本文:
►
東洋経済オンライン / 2025年1月10日 10時0分

さらに授業を重ねると、ニュージーランド固有の生態系とそれを生んだ地理、島にやってきた人と人が連れてきた哺乳類によって生態系が破壊されていること、先住民マオリにとっての鳥の重要性などへと学習が広がっていきます。生きた環境に触れながら、言語・生物・地理・歴史・文化など、特定の教科にとどまらない学びの場がつくられている。

高学年になると、ガーデニング(園芸)とビーキーピング(養蜂)が中心的なプロジェクトになります。学校に隣接した畑で野菜を育て、収穫して調理する。巣箱でミツバチを育ててハチミツを採り、ラベルをデザインして販売する。ここでも生きた環境のなかで、複数の教科にまたがる実践が行われています。

子どもたちは自分たちで試し、観察し仮説を立て、またDIY精神に富んだ地域の大人たちから技を学び、成長していく。どの場面でも、大人も子どもたちもリラックスしていて、とにかく楽しそうなんですよ。もう一つ大きな特徴を挙げるとすれば、学校の理念に「どうやってレイシズム(人種主義)を乗り越えるか」という視点が入っていることです。

鳥羽:それはすごいな。日本ではなかなか考えられないことですね。

平倉:ニュージーランドは移民大国なので、当然生徒にも移民ルーツの子が多い。私の子たちの通う小学校では、40カ国くらいの異なるルーツの子が集まっています。それぞれ異なる文化で育ち、いろんなバイアスを持っている。学校では、そのバイアスを頭ごなしに否定するんじゃなくて、互いのバイアスを持ち寄り比べてみようと。そういう機会がカリキュラムに組み込まれています。私たちも移民として来ているので、1年間だけですが、そういう環境で学べるのはラッキーですね。
◄
データ:
►
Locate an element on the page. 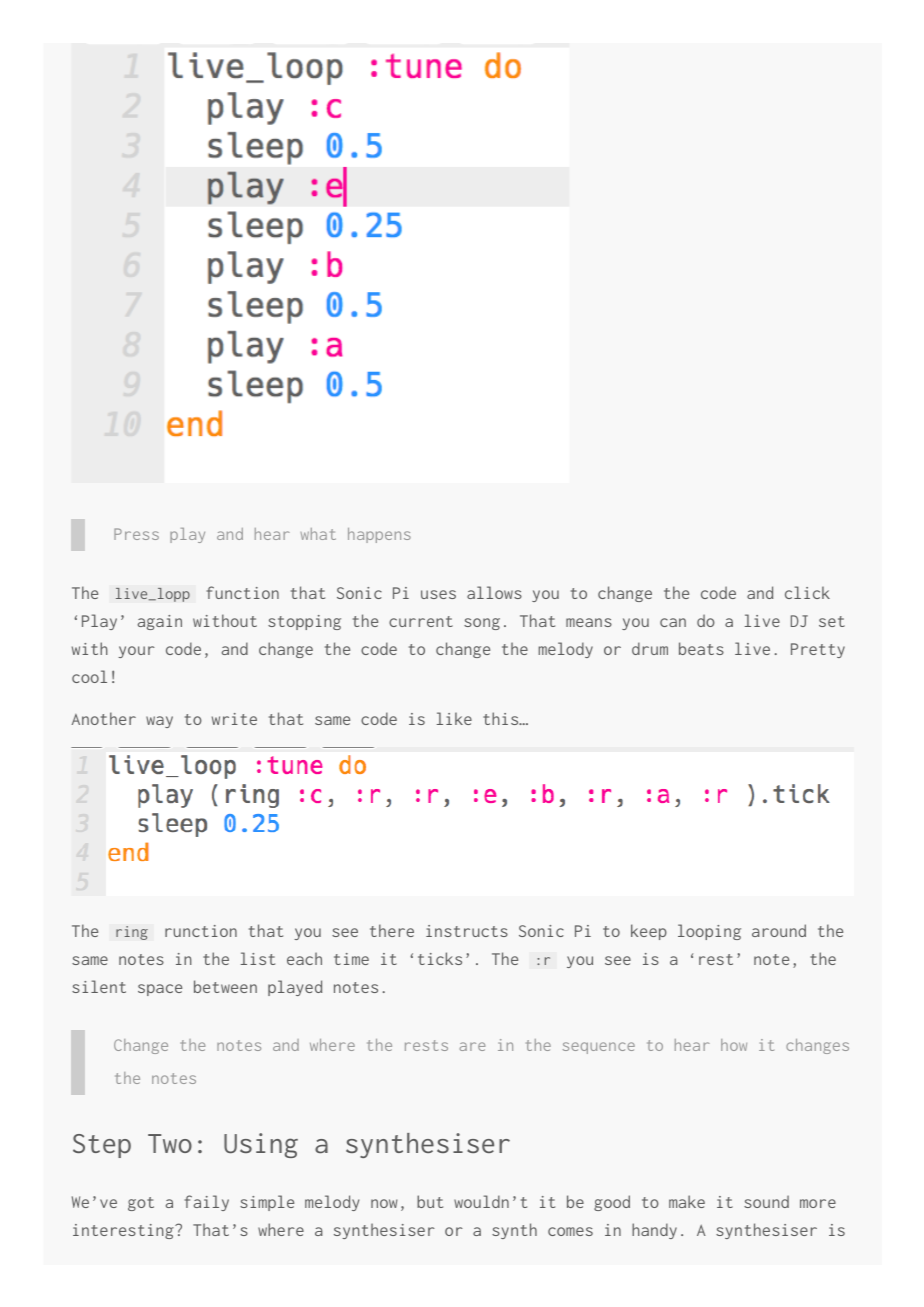 Image resolution: width=924 pixels, height=1307 pixels. how is located at coordinates (734, 1045).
◄
課題 A:
ニュージーランドの学校に関する記事について、次の問いに答えてください。
(i) 高学年で中心的なプロジェクトになるのは何と何ですか。
(ii) 平倉さんの子どもたちが通う小学校には、何カ国くらいの異なるルーツの子が集まっていますか。
(iii) 学校の理念に入っている視点は何ですか。
課題 B:
次の各文がニュージーランドの学校に関する記事の内容と合うかどうか、「はい」か「いいえ」で答えてください。判断の根拠となる記事の言葉をそのまま引用してください。
(i) 高学年では、巣箱でミツバチを育てて採ったハチミツにラベルをデザインし、販売する。
(ii) 学校では、生徒が持つバイアスを頭ごなしに否定している。
(iii) 平倉さんの家族がそのような環境で学べるのは数年間である。
課題 C:
ニュージーランドの学校に関する記事を、最後の文の続きから書き継いでください。

解答 A:
(i) ガーデニング(園芸)とビーキーピング(養蜂)です。
(ii) 40カ国くらいです。
(iii) 「どうやってレイシズム(人種主義)を乗り越えるか」という視点です。

解答 B:
(i) はい。「巣箱でミツバチを育ててハチミツを採り、ラベルをデザインして販売する。」
(ii) いいえ。「そのバイアスを頭ごなしに否定するんじゃなくて、互いのバイアスを持ち寄り比べてみようと。」
(iii) いいえ。「私たちも移民として来ているので、1年間だけですが、そういう環境で学べるのはラッキーですね。」

解答 C:
問題は具体的な予算と人員

鳥羽:本当にいい経験になりますね。日本では多様性(ダイバーシティ)という言葉が実質をともなっていません。この言葉は、いまや中学公民の教科書にも太字で載っていますが、子どもたちだけでなく、教える側の大人さえも、その言葉の本体のようなものがわからないままに多用している。多様性というのは混沌とした収まりがつかないものなのに、それが単なるイマどきの言葉として消費されている。

それに比べて、この地でダイバーシティ教育が根付いていることは羨ましいし、子どもたちにとってはシンプルに刺激的だろうなと想像します。

平倉:先ほどの予算の話にもつながりますが、ダイバーシティの実現のためにも予算が必要です。多様性という言葉には、国籍や民族的ルーツだけでなく、個々人の心身のさまざまな特性も含まれます。